Filtering involves analyzing a subset of all the available data. This article presents a simple example of filtering, discusses the main ways of applying filters, and explains boolean logic and filter variables.
The table below on the left shows age groups for a sample of 327 people. The table on the right has been filtered to show only the data of males.
Alternative ways of presenting filters
Sometimes filters are presented as lists of checkboxes at the top of columns. Such filters then filter the rows of the table according to the selection.
The example below is more complex. In this example, the visualization is filtered by clicking on the age and gender categories, and this causes the entirety of the analysis and visualization to be re-created using only the selected ages and genders.
What is a filter?
A filter is a rule about the subset of data to be used in an analysis. It can be a simple rule, such as Males. Or, a much more complex rule, such as Males in Floriday who eat Smores on Sundays.

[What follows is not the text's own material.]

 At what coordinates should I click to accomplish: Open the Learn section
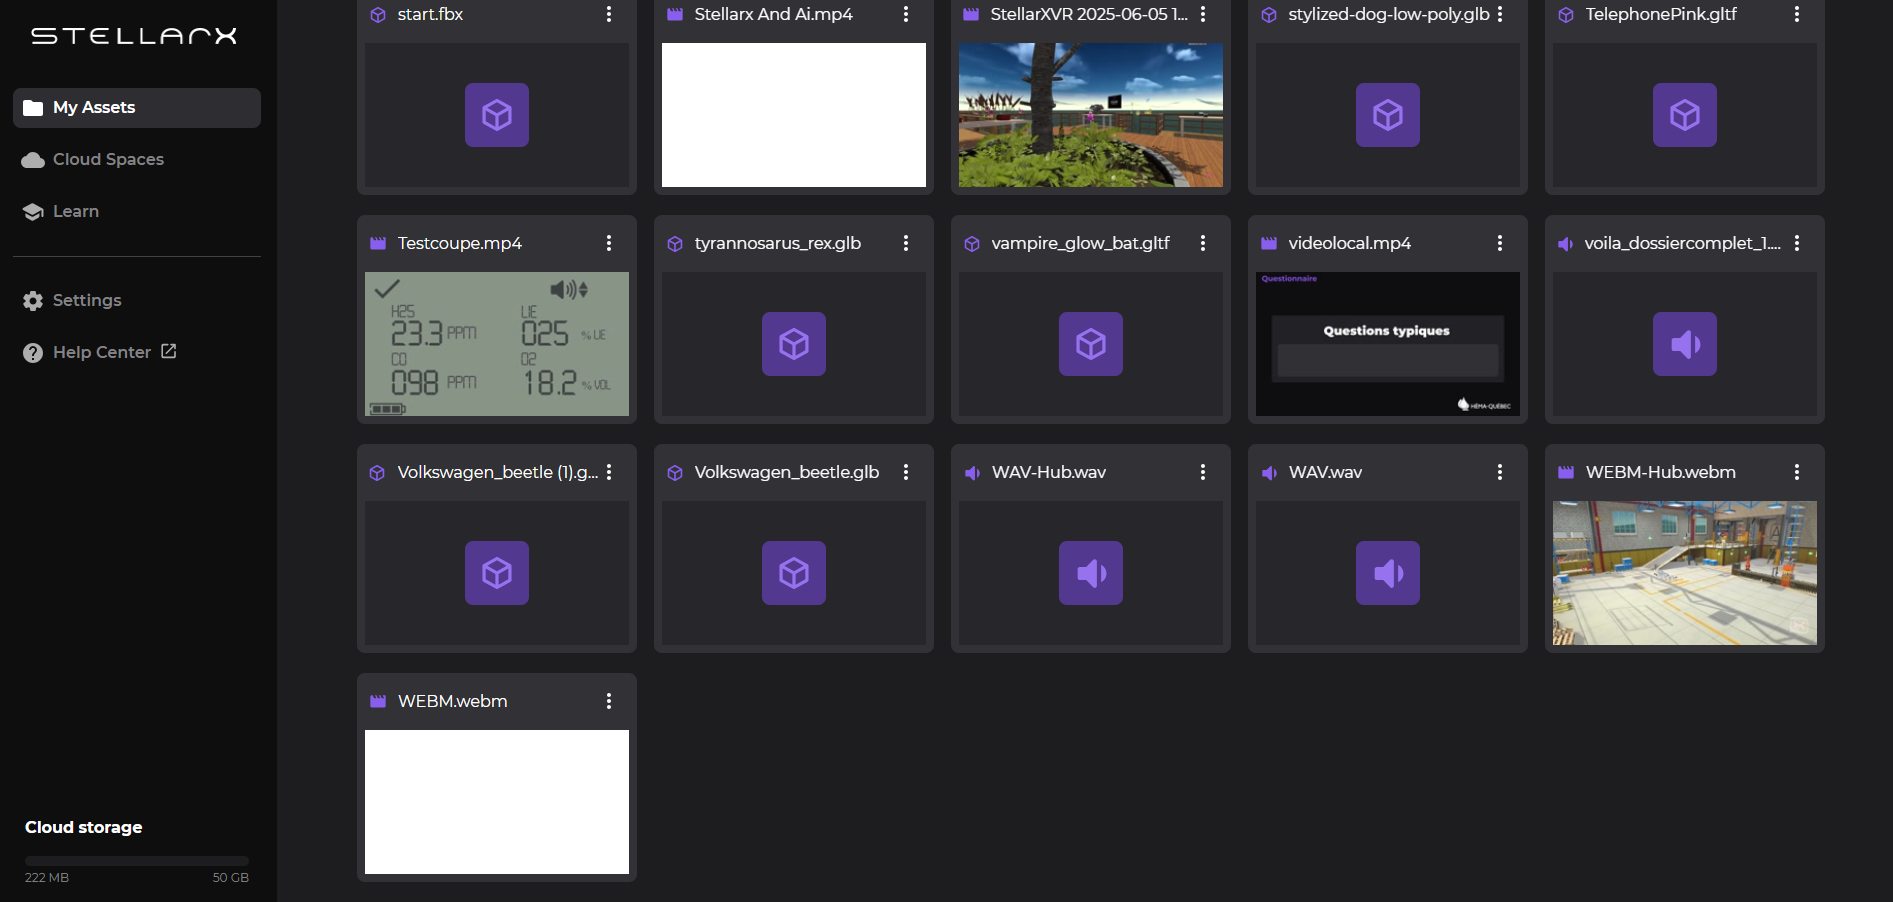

Formally, filters are defined using boolean logic.
Applying versus creating filters
In simpler analysis software filters are manually applied to analyses (e.g., by choosing options from a list of checkboxes). In more advanced software, there is a clear distinction between:
- Creating filters.
- Applying filters that have previously been created.
For example, the image below shows how previously created filters are applied in Displayr.
Data analysis software that allows filters to be re-used will often create a new variable in the data set that represents the filter. This filter variable is then re-used as an input to any analyses that wish to re-use the filter and can also be used as an input into other analyses (e.g., as a column in a crosstab).
A filter variable stores the true or false information for every observation in the data set. For example, the variable below on the left shows Gender, and the filter variable to its right is for the Gender is Male, with a label of Not selected representing false and Selected representing true.